## Records for processing
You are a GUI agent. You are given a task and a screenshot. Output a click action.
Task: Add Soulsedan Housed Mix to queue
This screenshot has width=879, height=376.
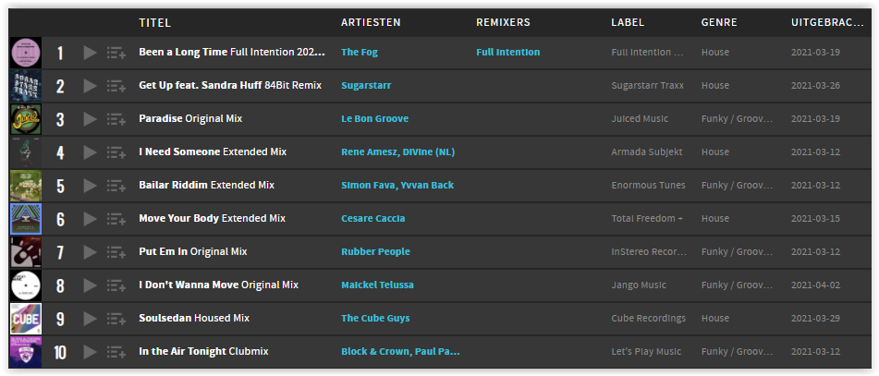tap(116, 319)
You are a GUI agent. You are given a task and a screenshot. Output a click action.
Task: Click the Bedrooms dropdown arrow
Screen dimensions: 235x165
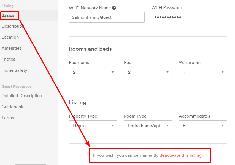(112, 72)
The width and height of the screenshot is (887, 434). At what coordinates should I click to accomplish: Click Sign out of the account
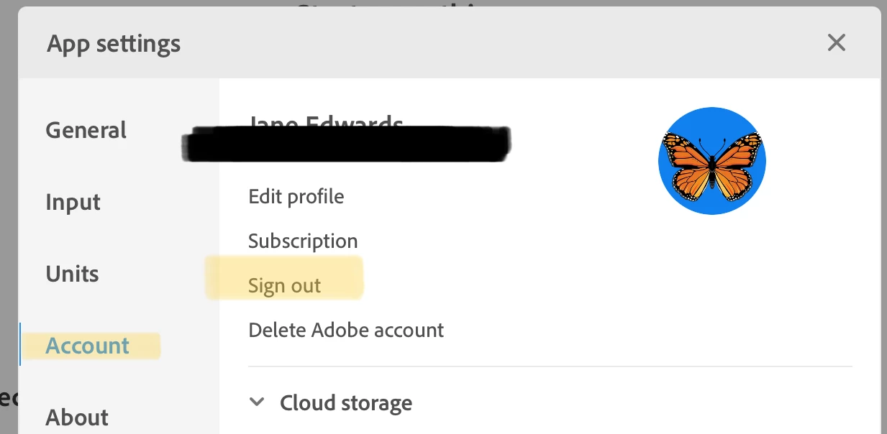pyautogui.click(x=285, y=285)
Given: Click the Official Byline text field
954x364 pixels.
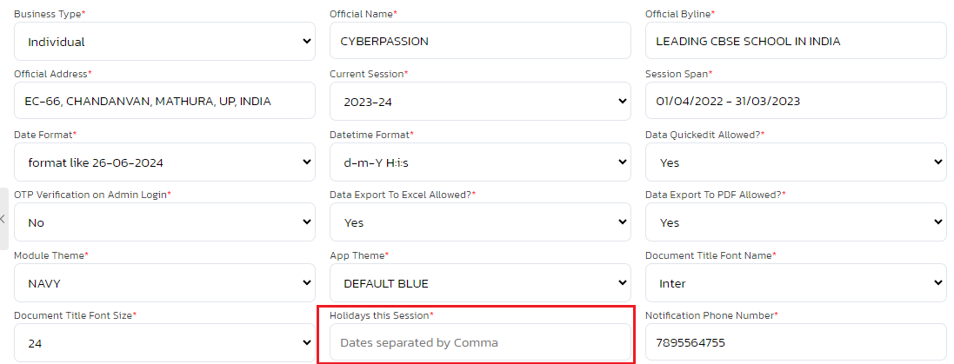Looking at the screenshot, I should click(796, 41).
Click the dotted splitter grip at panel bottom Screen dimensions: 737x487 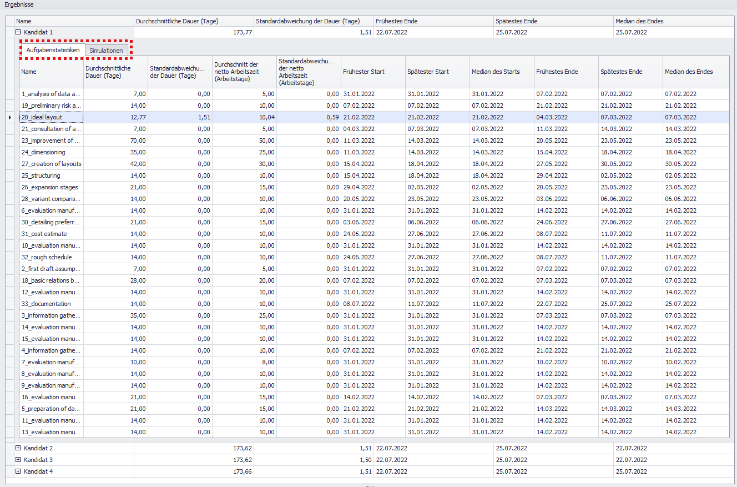pyautogui.click(x=370, y=485)
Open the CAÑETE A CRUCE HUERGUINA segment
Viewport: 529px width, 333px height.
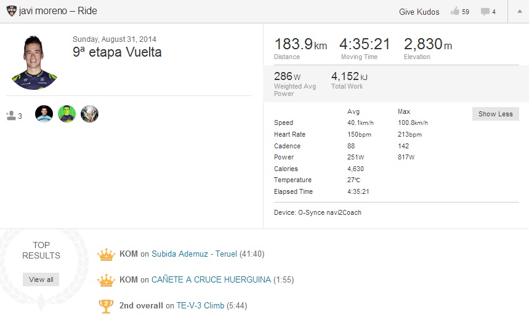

## Set task
Copy word for word the part of the items that opens with the line containing "The width and" and closes with the line containing "Looking at the", including both of those lines. Leave the pictures out.

## Solution to the exercise
The width and height of the screenshot is (887, 434). At what coordinates should I click to accomplish: Click Sign out of the account
pyautogui.click(x=285, y=285)
Given: Click the Official Byline text field
954x364 pixels.
Looking at the screenshot, I should click(796, 41).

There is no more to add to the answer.